■ Text:
---

Fallback (MCP unavailable, or CI/CD): author a YAML manifest from get_resource_schema (kind mk8s) and cpln apply --file mk8s.yaml.

CLI (mk8s)

There is no cpln mk8s create — create via the MCP tools above or cpln apply. The CLI owns the operations with no MCP equivalent:

Command	Purpose
`cpln mk8s get [ref...]` / `query`	read clusters
`cpln mk8s health <ref>`	readiness status of the cluster
`cpln mk8s kubeconfig <ref>`	generate a kubeconfig
`cpln mk8s dashboard <ref>`	open the Kubernetes dashboard
`cpln mk8s join <ref>`	join your own nodes (generic clusters and Hetzner dedicated-server pools)
`cpln mk8s eventlog <ref>`	cluster event log (alias `log`)
`cpln mk8s clone <ref>`	duplicate the spec (alias `copy`)

---

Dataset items
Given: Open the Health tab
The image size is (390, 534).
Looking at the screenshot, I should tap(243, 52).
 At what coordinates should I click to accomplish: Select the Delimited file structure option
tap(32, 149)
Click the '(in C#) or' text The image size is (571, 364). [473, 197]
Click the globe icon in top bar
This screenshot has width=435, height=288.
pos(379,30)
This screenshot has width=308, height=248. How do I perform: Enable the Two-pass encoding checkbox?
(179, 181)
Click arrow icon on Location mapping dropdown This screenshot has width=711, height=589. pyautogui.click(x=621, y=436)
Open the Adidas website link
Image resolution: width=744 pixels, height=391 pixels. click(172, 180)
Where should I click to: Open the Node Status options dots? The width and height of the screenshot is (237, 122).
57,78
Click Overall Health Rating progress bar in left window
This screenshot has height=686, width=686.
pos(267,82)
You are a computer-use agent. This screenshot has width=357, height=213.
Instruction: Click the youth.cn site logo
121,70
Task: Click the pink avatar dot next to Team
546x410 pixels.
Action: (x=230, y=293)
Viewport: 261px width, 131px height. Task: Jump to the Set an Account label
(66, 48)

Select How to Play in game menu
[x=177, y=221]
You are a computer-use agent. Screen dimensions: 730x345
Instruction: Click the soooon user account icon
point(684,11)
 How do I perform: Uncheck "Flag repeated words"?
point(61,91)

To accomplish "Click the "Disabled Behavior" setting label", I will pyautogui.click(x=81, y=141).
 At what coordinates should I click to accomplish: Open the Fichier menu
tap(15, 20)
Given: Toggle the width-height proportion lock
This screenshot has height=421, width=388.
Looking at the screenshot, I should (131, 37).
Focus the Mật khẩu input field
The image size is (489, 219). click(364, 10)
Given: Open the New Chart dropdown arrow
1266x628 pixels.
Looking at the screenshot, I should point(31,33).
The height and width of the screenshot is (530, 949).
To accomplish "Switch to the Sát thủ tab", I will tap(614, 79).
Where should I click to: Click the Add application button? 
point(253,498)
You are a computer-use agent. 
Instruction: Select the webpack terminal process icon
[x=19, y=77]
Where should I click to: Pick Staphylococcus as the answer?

---

■ Tasks to complete:
a - Copy out the part of the cpln mk8s text from "Fallback (MCP unavailable, or" through "Hetzner dedicated-server pools)", inclusive, word for word.
b - Output the lines of the rows from the one containing "How do I perform: Uncheck" through the end of the rows, inclusive, as a Markdown table with the columns No. and Content. Number each line and skip blank lines.

■ Written responses:
a -
Fallback (MCP unavailable, or CI/CD): author a YAML manifest from get_resource_schema (kind mk8s) and cpln apply --file mk8s.yaml.

CLI (mk8s)

There is no cpln mk8s create — create via the MCP tools above or cpln apply. The CLI owns the operations with no MCP equivalent:

Command	Purpose
`cpln mk8s get [ref...]` / `query`	read clusters
`cpln mk8s health <ref>`	readiness status of the cluster
`cpln mk8s kubeconfig <ref>`	generate a kubeconfig
`cpln mk8s dashboard <ref>`	open the Kubernetes dashboard
`cpln mk8s join <ref>`	join your own nodes (generic clusters and Hetzner dedicated-server pools)

b -
| No. | Content |
|---|---|
| 1 |  How do I perform: Uncheck "Flag repeated words"? |
| 2 | point(61,91) |
| 3 | To accomplish "Click the "Disabled Behavior" setting label", I will pyautogui.click(x=81, y=141). |
| 4 |  At what coordinates should I click to accomplish: Open the Fichier menu |
| 5 | tap(15, 20) |
| 6 | Given: Toggle the width-height proportion lock |
| 7 | This screenshot has height=421, width=388. |
| 8 | Looking at the screenshot, I should (131, 37). |
| 9 | Focus the Mật khẩu input field |
| 10 | The image size is (489, 219). click(364, 10) |
| 11 | Given: Open the New Chart dropdown arrow |
| 12 | 1266x628 pixels. |
| 13 | Looking at the screenshot, I should point(31,33). |
| 14 | The height and width of the screenshot is (530, 949). |
| 15 | To accomplish "Switch to the Sát thủ tab", I will tap(614, 79). |
| 16 | Where should I click to: Click the Add application button?  |
| 17 | point(253,498) |
| 18 | You are a computer-use agent.  |
| 19 | Instruction: Select the webpack terminal process icon |
| 20 | [x=19, y=77] |
| 21 | Where should I click to: Pick Staphylococcus as the answer? |